_Görevler_
1. 12 Eylül yazısında “Anayasa suçlanıyordu en” ile “imzalar sadece emanet.” arasındaki bölümü, iki uç da dahil, alıntılayın.
2. 12 Eylül yazısına göre şu soruları yanıtlayın:
(a) Kaç kişi vatandaşlıktan çıkarılmıştır?
(b) Kaç ton gazete ve dergi imha edilmiştir?
(c) Yazının sonunda sadece emanet olduğu söylenen nedir?
3. Aşağıdaki ifadeler 12 Eylül yazısıyla uyuşuyor mu? Her birine evet ya da hayır deyin ve yazıdan belirleyici sözleri alıntılayın.
(a) 30.000 kişi yurtdışına kaçarak mülteci olmuştur.
(b) Anayasa bugüne dek hiçbir değişikliğe uğramadan kalmıştır.
(c) 12 Eylül'den sonra aydın da basın da varlığını sürdürmüştür.

12 Eylül “fikrinin” bu ülkenin siyasal tarihine kazıdığı orijinal, baskıcı ve kalıcı 
adımların arkasında MGK vardır diyor Ümit Cizre : 14.000 kişi vatandaşlıktan çıkarılmış; 30.000 kişi yurtdışına kaçarak mülteci olmuş; üniversite hocalarına (5000’i gerekçesiz görevden alınmıştır), aydınlara, öğretmenlere, solculara, sendikacılara, gazetecilere yönelik husumet, işkence ve insan hakları ihlalleri görülmedik ölçüde sistematize edilmiş; ülkenin tamamına yakını fişlenmiş; 39 ton gazete ve dergi imha edilmiştir. Bireyin ve yurttaşın yaşam alanlarını devletin güvenliğine feda eden bir anayasa bugüne dek –bazı değişimlere uğrasa da– 12 Eylül “fikrini” sembolize eden bir yapıt olarak dimdik ayakta kalabilmiştir.184 

Anayasa suçlanıyordu en çok ilk etapta ama aslında herkes suçluydu. Susan da 
suçluydu susmayan da. Basın da suçluydu, iş adamı da. MGK hepten suçluydu ama aydın daha fazla. Zira 12 Eylül’ den sonra ne aydın kaldı ne basın. Elbette anayasa da suçluydu ama anayasayı oylayan da. Kaşıkla verip sapıyla göz çıkaran, bir yandan hak ve özgürlük verip öte yandan geri alan anayasa özümsenmeden oylanmıştı en nihayet. Son baştan belliydi, sonuç belliydi aslında, imzalar sadece emanet.

(Kayıtlı girdiler)
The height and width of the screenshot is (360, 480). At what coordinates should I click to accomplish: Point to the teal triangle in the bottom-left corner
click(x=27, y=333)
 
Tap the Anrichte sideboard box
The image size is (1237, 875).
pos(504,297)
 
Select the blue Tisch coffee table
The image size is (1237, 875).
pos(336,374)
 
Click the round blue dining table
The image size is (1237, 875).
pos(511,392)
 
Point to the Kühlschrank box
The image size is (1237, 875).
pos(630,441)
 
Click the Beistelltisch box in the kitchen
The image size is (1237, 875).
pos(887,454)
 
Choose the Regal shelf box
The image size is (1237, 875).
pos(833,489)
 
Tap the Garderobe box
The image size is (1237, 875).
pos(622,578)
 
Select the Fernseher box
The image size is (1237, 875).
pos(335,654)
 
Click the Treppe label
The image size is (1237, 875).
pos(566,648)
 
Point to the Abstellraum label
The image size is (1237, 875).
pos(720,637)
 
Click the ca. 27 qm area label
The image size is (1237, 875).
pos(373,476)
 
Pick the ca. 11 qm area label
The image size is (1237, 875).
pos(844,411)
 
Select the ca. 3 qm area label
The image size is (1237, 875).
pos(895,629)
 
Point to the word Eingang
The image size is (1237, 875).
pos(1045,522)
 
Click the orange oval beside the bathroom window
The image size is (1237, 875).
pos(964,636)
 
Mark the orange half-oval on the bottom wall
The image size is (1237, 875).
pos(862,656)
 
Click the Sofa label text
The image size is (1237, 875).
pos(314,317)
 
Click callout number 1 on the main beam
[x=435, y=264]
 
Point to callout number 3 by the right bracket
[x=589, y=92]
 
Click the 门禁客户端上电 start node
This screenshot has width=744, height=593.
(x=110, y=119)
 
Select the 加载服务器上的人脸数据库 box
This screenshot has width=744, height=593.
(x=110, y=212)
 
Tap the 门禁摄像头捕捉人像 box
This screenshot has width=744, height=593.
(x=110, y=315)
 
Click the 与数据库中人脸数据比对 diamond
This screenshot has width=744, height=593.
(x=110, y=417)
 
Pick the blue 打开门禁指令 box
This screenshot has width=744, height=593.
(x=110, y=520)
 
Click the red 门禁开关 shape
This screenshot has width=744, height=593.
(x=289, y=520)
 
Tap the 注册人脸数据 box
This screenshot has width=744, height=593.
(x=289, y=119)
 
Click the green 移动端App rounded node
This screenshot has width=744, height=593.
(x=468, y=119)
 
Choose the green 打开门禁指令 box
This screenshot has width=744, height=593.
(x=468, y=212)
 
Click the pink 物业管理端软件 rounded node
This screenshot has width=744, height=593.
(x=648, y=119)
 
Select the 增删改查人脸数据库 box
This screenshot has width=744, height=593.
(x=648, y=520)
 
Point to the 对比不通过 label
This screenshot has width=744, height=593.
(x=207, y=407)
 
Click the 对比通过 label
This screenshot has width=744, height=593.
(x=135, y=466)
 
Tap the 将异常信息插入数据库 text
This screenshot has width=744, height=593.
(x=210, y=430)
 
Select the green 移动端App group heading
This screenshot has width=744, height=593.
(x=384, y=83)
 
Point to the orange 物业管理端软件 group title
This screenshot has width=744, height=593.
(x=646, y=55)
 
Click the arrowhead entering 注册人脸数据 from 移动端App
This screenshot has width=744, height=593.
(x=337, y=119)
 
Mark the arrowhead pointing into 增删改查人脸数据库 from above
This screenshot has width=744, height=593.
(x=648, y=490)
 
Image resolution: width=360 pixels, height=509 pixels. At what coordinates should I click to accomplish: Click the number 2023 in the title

_Alıştırma Sonuçları_
1.
Anayasa suçlanıyordu en çok ilk etapta ama aslında herkes suçluydu. Susan da 
suçluydu susmayan da. Basın da suçluydu, iş adamı da. MGK hepten suçluydu ama aydın daha fazla. Zira 12 Eylül’ den sonra ne aydın kaldı ne basın. Elbette anayasa da suçluydu ama anayasayı oylayan da. Kaşıkla verip sapıyla göz çıkaran, bir yandan hak ve özgürlük verip öte yandan geri alan anayasa özümsenmeden oylanmıştı en nihayet. Son baştan belliydi, sonuç belliydi aslında, imzalar sadece emanet.

2.
(a) 14.000 kişi.
(b) 39 ton.
(c) İmzalar.

3.
(a) Evet: “30.000 kişi yurtdışına kaçarak mülteci olmuş”
(b) Hayır: “bazı değişimlere uğrasa da”
(c) Hayır: “ne aydın kaldı ne basın”